Jordan Rose jordan_rose at apple.com
Wed Nov 9 12:36:47 CST 2016


> On Nov 3, 2016, at 11:07, has <hengist.podd at nuggle.uk> wrote:
> 
> Robert Nikander wrote:
>> Cc:"swift-users at swift.org"  <swift-users at swift.org>
>> Subject: Re: [swift-users] wishing I could cast (sort of) to protocol
>> 	with associated type
>> Message-ID:<BF76DEE9-ACA5-4A74-A4F0-FEBB84A422A4 at apple.com>
>> Content-Type: text/plain; charset="utf-8"
>> 
>> The only real way to do this today is to have two layers of protocol:
>> 
>> protocol SpecialControllerBase {
>>   var currentValueBase: SpecialValue? { get }
>> }
>> protocol SpecialController: SpecialControllerBase {
>>   associatedtype SpecialValueType : SpecialValue
>>   var currentValue: SpecialValueType? { get }
>> }
>> extension SpecialController {
>>   var currentValueBase: SpecialValue? { return self.currentValue }
>> }
> 
> One other option may be to put a typealias in an extension instead of declaring an associated type:
> 
> // The almost-a-generic protocol:
> 
> protocol AssProtocol {
>    var xxx: AssType { get }
> }
> 
> extension AssProtocol {
>    typealias AssType = Any
> }
> 
> // My concrete classes:
> 
> class MyClass1: AssProtocol {
>    typealias AssType = Int
>    var xxx: AssProtocol.AssType { return 1 }
> }
> 
> class MyClass2: AssProtocol {
>    typealias AssType = String
>    var xxx: AssProtocol.AssType { return "two" }
> }
> 
> // A generic function that uses the aforementioned protocol:
> 
> func doit<T>(_ v: T) where T: AssProtocol.AssType {
>    print(v, type(of: v))
> }
> 
> // The rare sweet joy that is 0 compiler errors AND 0 runtime crashes:
> 
> let res1 = MyClass1().xxx
> let res2 = MyClass2().xxx
> 
> doit(res1) // 1 Int.Type
> doit(res2) // two String.Type
> 
> 
> Needless to say my head is screeching "probable undefined behavior" even as I type this, so caveat emptor, E&OE, don't blame me when it eats your cat and marries your wife, etc. [1] But it did finally get me out of an unspeakably intractable problem with the Swift type system, thus preserving what precious few last shreds of sanity I still possess.

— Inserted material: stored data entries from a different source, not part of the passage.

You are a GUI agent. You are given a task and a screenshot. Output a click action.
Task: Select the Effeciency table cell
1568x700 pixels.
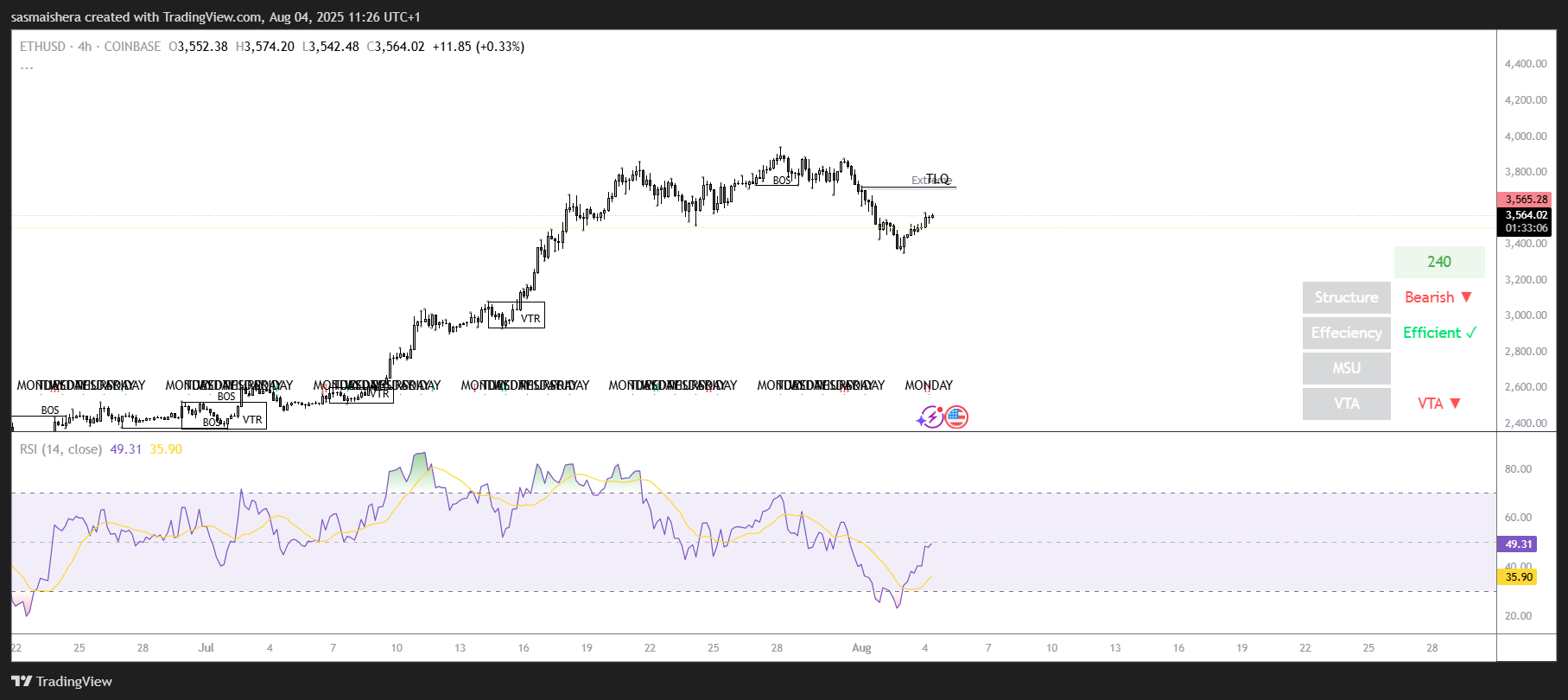point(1346,333)
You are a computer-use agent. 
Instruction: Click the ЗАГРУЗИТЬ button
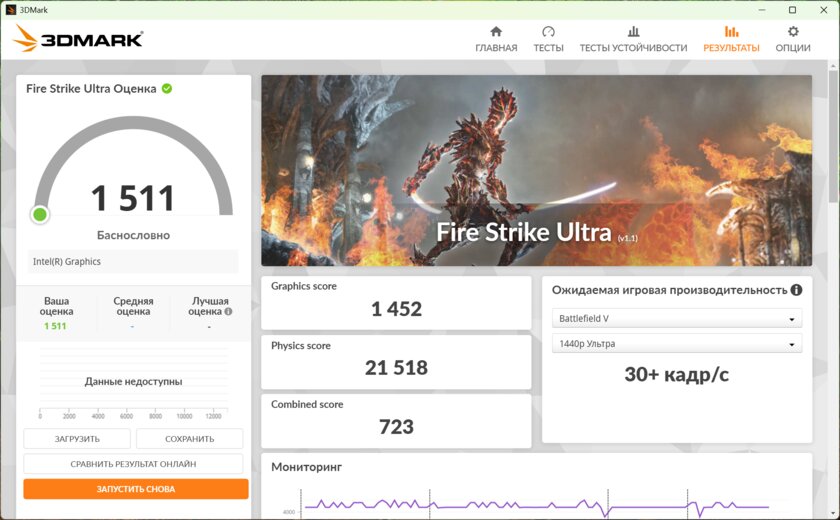click(77, 439)
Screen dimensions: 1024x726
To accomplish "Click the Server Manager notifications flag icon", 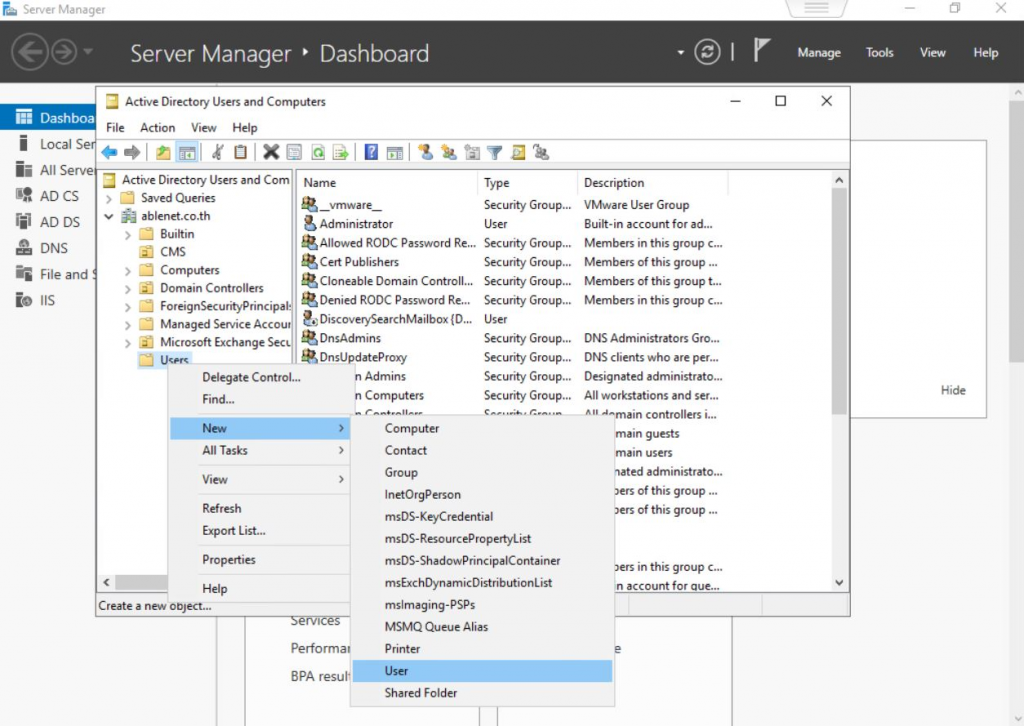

Who knows, now that I only have a myriad of all-but-intractable problems left to work through, one day I might even release!

To see what this is actually doing, try this instead:

func doit<T>(_ v: T) where T: AssProtocol.AssType {
   print(T.self)
}

(and compare it with a true associated type rather than a typealias)

Associated types preserve static type information. The compiler refuses to let you perform operations on protocols with associated types that would throw that information away. You can't get around that check in today's language.